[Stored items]
————

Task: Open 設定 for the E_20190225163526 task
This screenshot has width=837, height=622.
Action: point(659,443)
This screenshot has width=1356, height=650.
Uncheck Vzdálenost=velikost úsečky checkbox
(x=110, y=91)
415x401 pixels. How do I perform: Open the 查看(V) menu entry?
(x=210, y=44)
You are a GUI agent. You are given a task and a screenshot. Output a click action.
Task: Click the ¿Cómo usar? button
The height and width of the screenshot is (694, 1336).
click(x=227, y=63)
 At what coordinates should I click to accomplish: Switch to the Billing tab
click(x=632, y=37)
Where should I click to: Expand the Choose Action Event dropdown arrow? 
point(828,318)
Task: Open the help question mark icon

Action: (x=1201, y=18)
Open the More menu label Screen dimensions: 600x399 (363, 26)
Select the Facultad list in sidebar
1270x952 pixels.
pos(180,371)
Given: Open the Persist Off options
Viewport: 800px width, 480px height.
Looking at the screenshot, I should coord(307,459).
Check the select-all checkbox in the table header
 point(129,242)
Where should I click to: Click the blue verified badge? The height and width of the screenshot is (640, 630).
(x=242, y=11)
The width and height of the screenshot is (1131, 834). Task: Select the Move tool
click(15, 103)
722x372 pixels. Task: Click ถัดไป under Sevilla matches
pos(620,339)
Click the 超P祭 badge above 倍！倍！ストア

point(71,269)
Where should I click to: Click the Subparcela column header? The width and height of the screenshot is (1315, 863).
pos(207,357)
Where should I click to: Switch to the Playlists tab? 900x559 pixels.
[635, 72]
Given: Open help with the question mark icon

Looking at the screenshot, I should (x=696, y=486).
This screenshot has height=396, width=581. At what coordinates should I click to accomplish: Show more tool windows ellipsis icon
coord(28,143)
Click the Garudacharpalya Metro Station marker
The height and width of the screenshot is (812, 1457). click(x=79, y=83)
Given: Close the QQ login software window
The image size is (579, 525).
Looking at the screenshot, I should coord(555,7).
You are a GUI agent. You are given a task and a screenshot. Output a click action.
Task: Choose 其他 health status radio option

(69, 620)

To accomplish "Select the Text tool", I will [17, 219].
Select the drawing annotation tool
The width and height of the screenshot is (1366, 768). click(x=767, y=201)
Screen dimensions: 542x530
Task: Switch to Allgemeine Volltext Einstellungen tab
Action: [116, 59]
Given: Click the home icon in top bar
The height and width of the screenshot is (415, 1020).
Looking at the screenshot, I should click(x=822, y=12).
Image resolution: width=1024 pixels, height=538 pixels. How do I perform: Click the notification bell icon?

————

Could you give the data above again, exact in every line?

**EXPECTED ANSWER:**
Task: Open 設定 for the E_20190225163526 task
This screenshot has width=837, height=622.
Action: point(659,443)
This screenshot has width=1356, height=650.
Uncheck Vzdálenost=velikost úsečky checkbox
(x=110, y=91)
415x401 pixels. How do I perform: Open the 查看(V) menu entry?
(x=210, y=44)
You are a GUI agent. You are given a task and a screenshot. Output a click action.
Task: Click the ¿Cómo usar? button
The height and width of the screenshot is (694, 1336).
click(x=227, y=63)
 At what coordinates should I click to accomplish: Switch to the Billing tab
click(x=632, y=37)
Where should I click to: Expand the Choose Action Event dropdown arrow? 
point(828,318)
Task: Open the help question mark icon

Action: (x=1201, y=18)
Open the More menu label Screen dimensions: 600x399 (363, 26)
Select the Facultad list in sidebar
1270x952 pixels.
pos(180,371)
Given: Open the Persist Off options
Viewport: 800px width, 480px height.
Looking at the screenshot, I should coord(307,459).
Check the select-all checkbox in the table header
 point(129,242)
Where should I click to: Click the blue verified badge? The height and width of the screenshot is (640, 630).
(x=242, y=11)
The width and height of the screenshot is (1131, 834). Task: Select the Move tool
click(15, 103)
722x372 pixels. Task: Click ถัดไป under Sevilla matches
pos(620,339)
Click the 超P祭 badge above 倍！倍！ストア

point(71,269)
Where should I click to: Click the Subparcela column header? The width and height of the screenshot is (1315, 863).
pos(207,357)
Where should I click to: Switch to the Playlists tab? 900x559 pixels.
[635, 72]
Given: Open help with the question mark icon

Looking at the screenshot, I should (x=696, y=486).
This screenshot has height=396, width=581. At what coordinates should I click to accomplish: Show more tool windows ellipsis icon
coord(28,143)
Click the Garudacharpalya Metro Station marker
The height and width of the screenshot is (812, 1457). click(x=79, y=83)
Given: Close the QQ login software window
The image size is (579, 525).
Looking at the screenshot, I should coord(555,7).
You are a GUI agent. You are given a task and a screenshot. Output a click action.
Task: Choose 其他 health status radio option

(69, 620)

To accomplish "Select the Text tool", I will [17, 219].
Select the drawing annotation tool
The width and height of the screenshot is (1366, 768). click(x=767, y=201)
Screen dimensions: 542x530
Task: Switch to Allgemeine Volltext Einstellungen tab
Action: [116, 59]
Given: Click the home icon in top bar
The height and width of the screenshot is (415, 1020).
Looking at the screenshot, I should click(x=822, y=12).
Image resolution: width=1024 pixels, height=538 pixels. How do I perform: Click the notification bell icon?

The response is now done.